Good news of great joy for all people“Then the angel said to them, ‘Do not be afraid, for behold, I bring you good tidings of great joy which will be to all people. For there is born to you this day in the city of David a Savior, who is Christ the Lord’.” (Luke 2:10–11, NKJV)
It’s the time of year where there are deals galore. All you need to do to get them is enter a special code in the appropriate box and the percentage off will be applied at checkout.
A Christian publishing house offered a site-wide discount using the code XMAS. One customer contacted them taking them to task for using XMAS instead of CHRISTMAS. She claimed they were taking Christ out of Christmas and should know better.
The publisher wrote back and explained that X actually had a long tradition in Christian publishing. Before the invention of the printing press, scribes would copy the Greek New Testament by hand. In so doing, they might abbreviate the name for Christ (Χριστός) with the Greek letter Chi, which looks like the letter X in our English alphabet.
So Xmas is scribal shorthand of sorts for Christmas. The X represents Christ, but that’s only if you are in the know. Xmas could mean different things to different people, depending on your perspective.
Let me suggest four possible perspectives for the X in Xmas, including what each perspective might think of the biblical account of Christ’s birth and a representative seasonal song.
The Atheist Perspective
This point of view (POV) crosses Christ out of Christmas. In fact, it’s not crazy about the word Christmas to begin with. Holiday greetings are more like it.
These are people who are actually doing what that complaining customer was talking about, Xing Christ out of Christmas. It’s kind of a mission statement for them. Religion is enslaving and an opiate to the mindless masses. They are saving people from themselves.
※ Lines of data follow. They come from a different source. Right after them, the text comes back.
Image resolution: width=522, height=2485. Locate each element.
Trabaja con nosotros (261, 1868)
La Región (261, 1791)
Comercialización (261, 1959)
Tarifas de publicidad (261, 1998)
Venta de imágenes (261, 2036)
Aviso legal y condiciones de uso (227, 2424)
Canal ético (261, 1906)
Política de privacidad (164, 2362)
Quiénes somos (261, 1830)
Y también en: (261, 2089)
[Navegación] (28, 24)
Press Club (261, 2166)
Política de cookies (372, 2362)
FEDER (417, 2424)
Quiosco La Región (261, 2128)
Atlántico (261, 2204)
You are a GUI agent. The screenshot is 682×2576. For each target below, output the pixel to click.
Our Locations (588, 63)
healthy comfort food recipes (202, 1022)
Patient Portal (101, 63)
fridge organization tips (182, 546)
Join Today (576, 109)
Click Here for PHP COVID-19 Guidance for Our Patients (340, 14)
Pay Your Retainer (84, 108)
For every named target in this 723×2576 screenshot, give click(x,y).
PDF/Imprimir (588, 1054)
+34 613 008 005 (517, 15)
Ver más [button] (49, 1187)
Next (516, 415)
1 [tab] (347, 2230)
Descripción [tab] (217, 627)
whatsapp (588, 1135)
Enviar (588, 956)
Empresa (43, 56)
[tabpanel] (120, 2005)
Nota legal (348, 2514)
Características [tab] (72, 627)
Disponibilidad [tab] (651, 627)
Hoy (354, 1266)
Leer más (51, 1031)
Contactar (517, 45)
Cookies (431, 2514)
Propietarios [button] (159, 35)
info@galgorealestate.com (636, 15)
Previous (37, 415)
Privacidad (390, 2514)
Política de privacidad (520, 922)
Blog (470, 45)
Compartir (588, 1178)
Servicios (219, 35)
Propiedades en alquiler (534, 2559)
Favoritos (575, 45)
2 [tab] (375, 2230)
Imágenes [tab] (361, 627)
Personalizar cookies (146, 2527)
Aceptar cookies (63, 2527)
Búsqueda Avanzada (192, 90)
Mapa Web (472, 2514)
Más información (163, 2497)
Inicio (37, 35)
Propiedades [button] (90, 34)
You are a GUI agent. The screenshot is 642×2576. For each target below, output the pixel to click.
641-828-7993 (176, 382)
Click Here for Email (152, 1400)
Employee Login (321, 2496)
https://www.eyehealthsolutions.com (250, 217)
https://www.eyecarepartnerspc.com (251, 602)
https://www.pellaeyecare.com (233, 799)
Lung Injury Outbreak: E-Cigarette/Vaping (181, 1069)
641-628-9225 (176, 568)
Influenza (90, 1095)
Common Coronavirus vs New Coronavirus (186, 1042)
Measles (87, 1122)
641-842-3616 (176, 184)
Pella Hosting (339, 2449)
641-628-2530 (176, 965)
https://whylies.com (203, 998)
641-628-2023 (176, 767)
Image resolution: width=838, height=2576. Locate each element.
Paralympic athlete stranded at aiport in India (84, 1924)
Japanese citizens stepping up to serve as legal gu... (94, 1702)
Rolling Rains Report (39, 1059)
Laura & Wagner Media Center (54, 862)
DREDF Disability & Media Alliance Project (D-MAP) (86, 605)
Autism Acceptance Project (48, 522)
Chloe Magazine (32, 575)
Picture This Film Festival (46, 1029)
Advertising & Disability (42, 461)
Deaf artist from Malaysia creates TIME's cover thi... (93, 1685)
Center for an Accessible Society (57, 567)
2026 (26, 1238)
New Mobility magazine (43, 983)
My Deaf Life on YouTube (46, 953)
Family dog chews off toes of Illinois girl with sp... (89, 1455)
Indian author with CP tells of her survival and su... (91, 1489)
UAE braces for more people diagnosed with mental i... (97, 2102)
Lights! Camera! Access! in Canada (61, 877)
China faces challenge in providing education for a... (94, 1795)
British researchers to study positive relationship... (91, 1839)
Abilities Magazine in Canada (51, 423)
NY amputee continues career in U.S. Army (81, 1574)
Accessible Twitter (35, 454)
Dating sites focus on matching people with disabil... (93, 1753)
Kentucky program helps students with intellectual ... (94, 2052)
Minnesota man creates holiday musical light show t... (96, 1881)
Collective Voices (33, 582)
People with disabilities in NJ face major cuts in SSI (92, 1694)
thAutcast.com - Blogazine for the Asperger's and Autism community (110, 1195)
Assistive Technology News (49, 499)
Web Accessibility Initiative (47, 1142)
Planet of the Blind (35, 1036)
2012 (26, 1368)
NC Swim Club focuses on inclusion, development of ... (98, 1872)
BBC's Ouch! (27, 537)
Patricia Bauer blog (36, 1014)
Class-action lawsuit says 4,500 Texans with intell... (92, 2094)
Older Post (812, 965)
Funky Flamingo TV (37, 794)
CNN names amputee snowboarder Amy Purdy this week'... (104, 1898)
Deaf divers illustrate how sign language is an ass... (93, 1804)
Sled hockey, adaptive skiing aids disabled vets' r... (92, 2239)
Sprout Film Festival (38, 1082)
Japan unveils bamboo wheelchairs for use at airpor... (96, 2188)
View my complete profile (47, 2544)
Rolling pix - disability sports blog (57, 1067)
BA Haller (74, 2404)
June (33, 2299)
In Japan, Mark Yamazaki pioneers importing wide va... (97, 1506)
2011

What would this POV think about the biblical account? It’s nothing but a fairy tale, ranking right up there with Frosty and Rudolph. The problem, though, is there are people who actually believe the nativity nonsense.
How about a seasonal song? One candidate is “Grandma Got Run Over by a Reindeer.” Nothing about Jesus and the season does carry danger to the naive.
The Commercial Perspective
The X in this POV is like the X the salesman puts on the contract to show you where to sign to close the deal on your purchase. Christmas is indeed the most wonderful time of the year because it’s when the bottom line moves most dramatically into the black.